Predict our spring weather? Flip a coin

CHENEY – Meteorological spring is easy to pinpoint at it spans the months of March, April and May.

The astronomical version of the season might require a calendar to pinpoint its start, but here’s a hint if you did not already know — it started Thursday, March 19 at 8:50 p.m. and is earlier than it’s been in over a century, according to The Farmer’s Almanac.

Otherwise it might sometimes be hard to know what season is what when it comes to the weather in the Pacific Northwest.

Remember February a year ago? The first several days, not really a hint of winter but starting Feb. 8 when all hell — well snow — broke loose when a dump of 3.9 inches ushered in a record at months end of 29.9 inches.

And there was COLD, real bone-chilling cold, with a string of single-digit lows —12 of them.

That cemented the snow to lawns and parking lots well into March, which in itself came in like a lion with a minus-1 low and another nearly four inches of snow fell on the way to a total of 53.6 inches, well above the 45-inch average.

It took until March 16 for the mercury to hit 50 and finally the snow was on its way to fill lakes and rivers.

Fast-forward a year to February 2020 which felt much more like the traditional March. A number of golf courses got an early start as the month ended with an average high of 42.8 degrees and low of 27.4, a vast improvement over 2019’s average high and low, 28.3 and 14.3 degrees.

“That was more of the traditional sort of interior high pressure, okay, rather than the guy that sets up off the Gulf of Alaska,” retired Eastern Washington University meteorology professor Bob Quinn said. “That pattern will return.”

The difference has been the presence of a high-pressure system off the Washington coast, not inland.

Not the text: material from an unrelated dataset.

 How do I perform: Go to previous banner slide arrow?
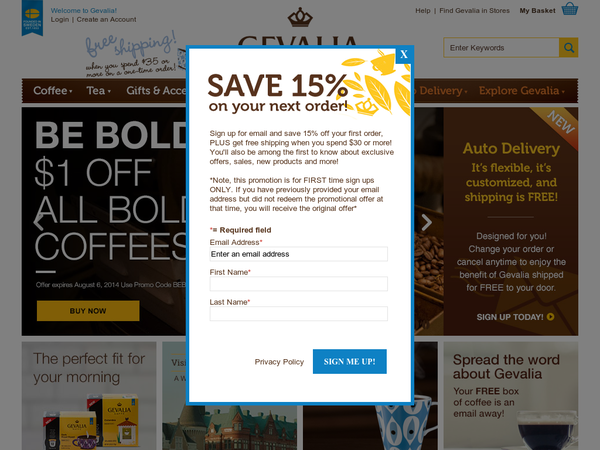(x=39, y=222)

And that can cut both ways, as was evident by the snow that fell and cold which descended last weekend, according to Quinn.

The 5.8 inches of snow that fell at the National Weather Service near Spokane International Airport during that event upped the season total to 46.6 inches and gave the station its fourth consecutive above average winter snowfall.

The high sat in a place which allowed the jet stream to travel up its west side and down the east, bringing with it cold Arctic air. “The end result is it will establish a dry, fairly cool northerly flow over us,” Quinn said.

Expect a string of 50-degree temperatures to start spring, but beyond that and into April, the veteran long-term forecaster has deferred to a slightly more-simple tool.

“You got a coin in your pocket?” Quinn asked.

April is absolutely the toughest time to forecast in the Pacific Northwest, he said. The reason is that in the winter there’s a warm ocean and cold land.

“So once the track of storms get going, they tend to form with that pattern and tend to have a fair amount of persistence,” Quinn explained.

On the other hand, with the move into March the land is starting to try to warm up and the ocean is persisting in its colder pattern.

“The end result is that tends to be a very dynamical seasonal time of year,” Quinn said. “Not only then is it very unstable, but equally difficult to forecast.”

That’s why he suggested the coin because one minute it’s 60 degrees and sunshine, but just as quickly, here comes a torrential downpour, or a hearty hail storm.